Dive Brief:
- Patients whose doctors use computerized alerts to notify them when their care instructions stray from evidence-based guidelines have fewer complications, shorter hospital stays, lower rates of readmission and lower costs, a new study in The American Journal of Managed Care finds.
- Researchers at Cedars-Sinai Health System in Los Angeles analyzed 26,424 inpatient visits to see how outcomes and costs varied when doctors did or did not use automated alerts based on the Choosing Wisely guidance. An alert was triggered if, for instance, a doctor ordered a sedative for a sleepless older patient, which could put them at risk of falls.
- When doctors didn't follow alerts, their patients’ odds of complications rose by 29% and their odds of readmission increased by 14%. Those patients also experienced a 6.2% longer length of stay and 7.3% higher costs — or $944 — after adjusting for severity of illness and case complexity, the study says.
Dive Insight:
This is the first assessment of the link between adherence to multiple Choosing Wisely guidelines delivered via clinical decision support software and impact on clinical outcomes and cost. Choosing Wisely is an ABIM Foundation campaign that was launched in 2012 to enhance clinical communications between physicians and patients with evidence-supported care.
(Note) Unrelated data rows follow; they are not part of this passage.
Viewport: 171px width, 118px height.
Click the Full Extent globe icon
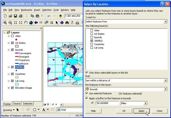point(31,23)

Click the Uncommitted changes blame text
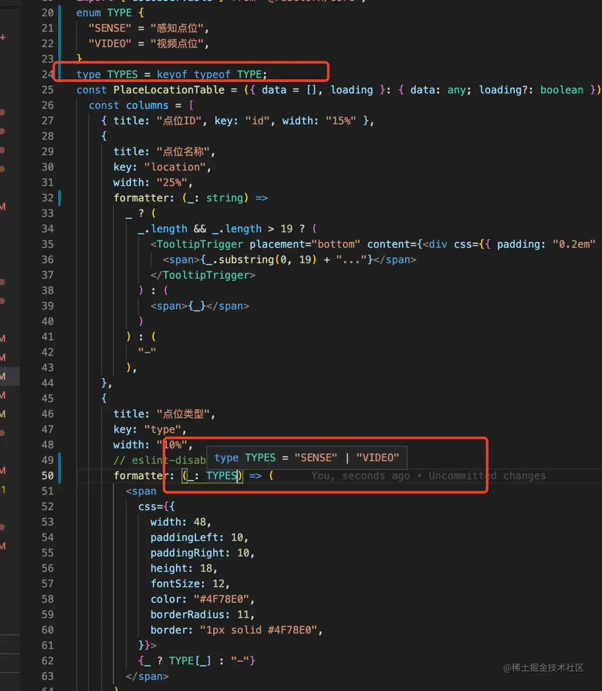[486, 476]
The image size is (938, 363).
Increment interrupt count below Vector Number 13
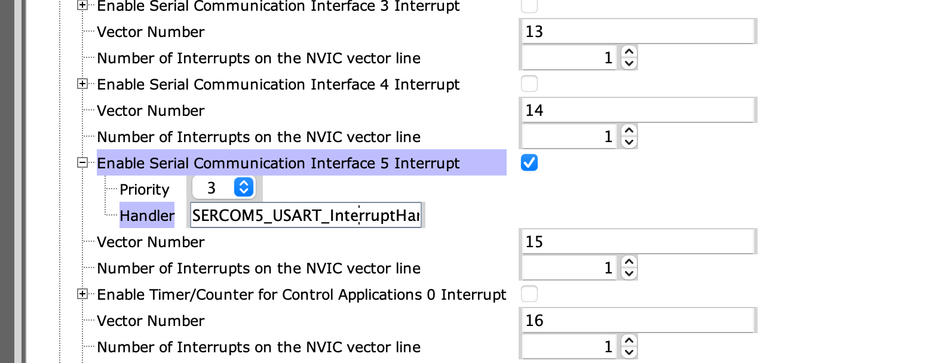(629, 52)
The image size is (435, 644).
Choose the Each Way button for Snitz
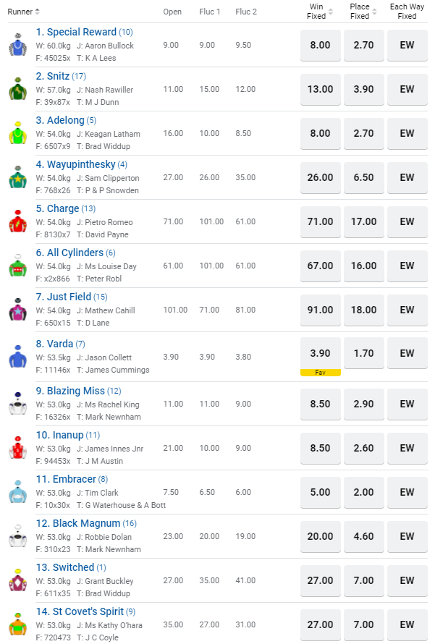[x=407, y=89]
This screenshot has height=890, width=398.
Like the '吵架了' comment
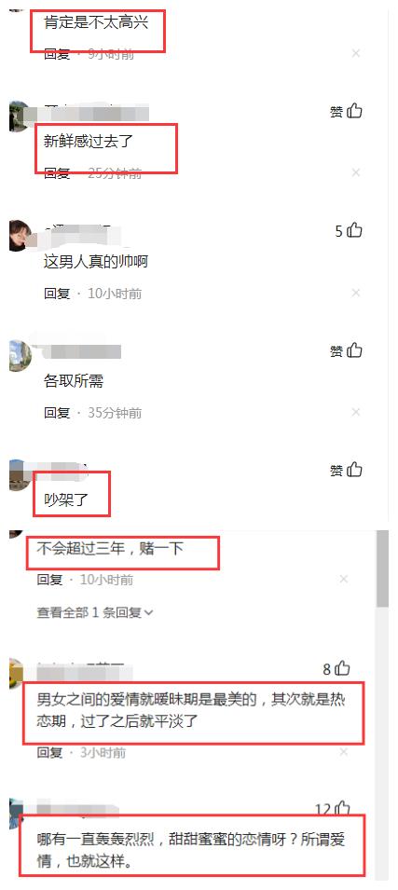pyautogui.click(x=347, y=470)
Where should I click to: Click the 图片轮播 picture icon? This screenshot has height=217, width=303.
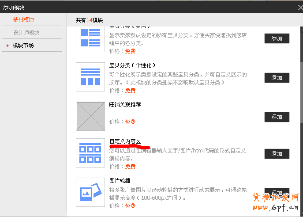point(90,192)

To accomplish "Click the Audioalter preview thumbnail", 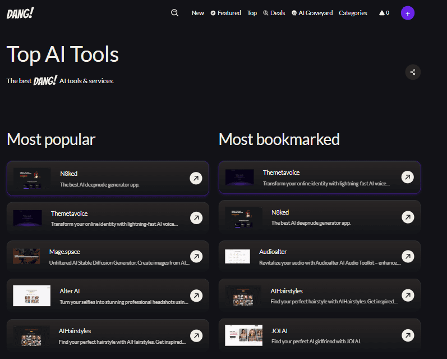I will tap(237, 257).
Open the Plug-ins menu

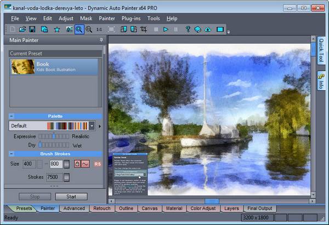tap(131, 18)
The researchers point to several limitations in the study, including its strict definition of alert compliance, which excluded visits where doctors followed some but not all of the alerts. In addition, the study doesn’t gauge the impact of specific alerts on costs and outcomes to see if some are more effective than others.
Still, they say the results are statistically and financially significant. “Our findings contribute to the evidence base surrounding the use of CDS and improvements in patient clinical and financial outcomes,” the authors wrote. “Formal prospective cohort studies and randomized CDS intervention trials, perhaps randomizing providers assigned to receive CDS interventions, should be prioritized to help guide future provider strategies in regard to reducing low-value care.”
The study shows that clinical alerts can be a valuable tool in improving patient care, if they are followed regularly. Unfortunately, that’s not always the case. Alert fatigue is a major issue for doctors and hospital support staff, and one that contributes to medical errors. In a national survey, 19 out of 20 hospitals called alert fatigue their chief patient safety concern.
A study by The Doctors Company found that user error, such as data entry mistakes and alert fatigue, played a role in 58% of EHR-related malpractice claims. But the study also cited system failures such as alerts and alarms that failed to sound.
Hospital administrators also need to do a better job of convincing clinicians of the importance of alerts and other CDS tools in clinical care. In a study in the Journal of the American Medical Informatics Association, nearly three-fourths of medication-related clinical decision support alerts in inpatients were overridden — 40% of them inappropriately so.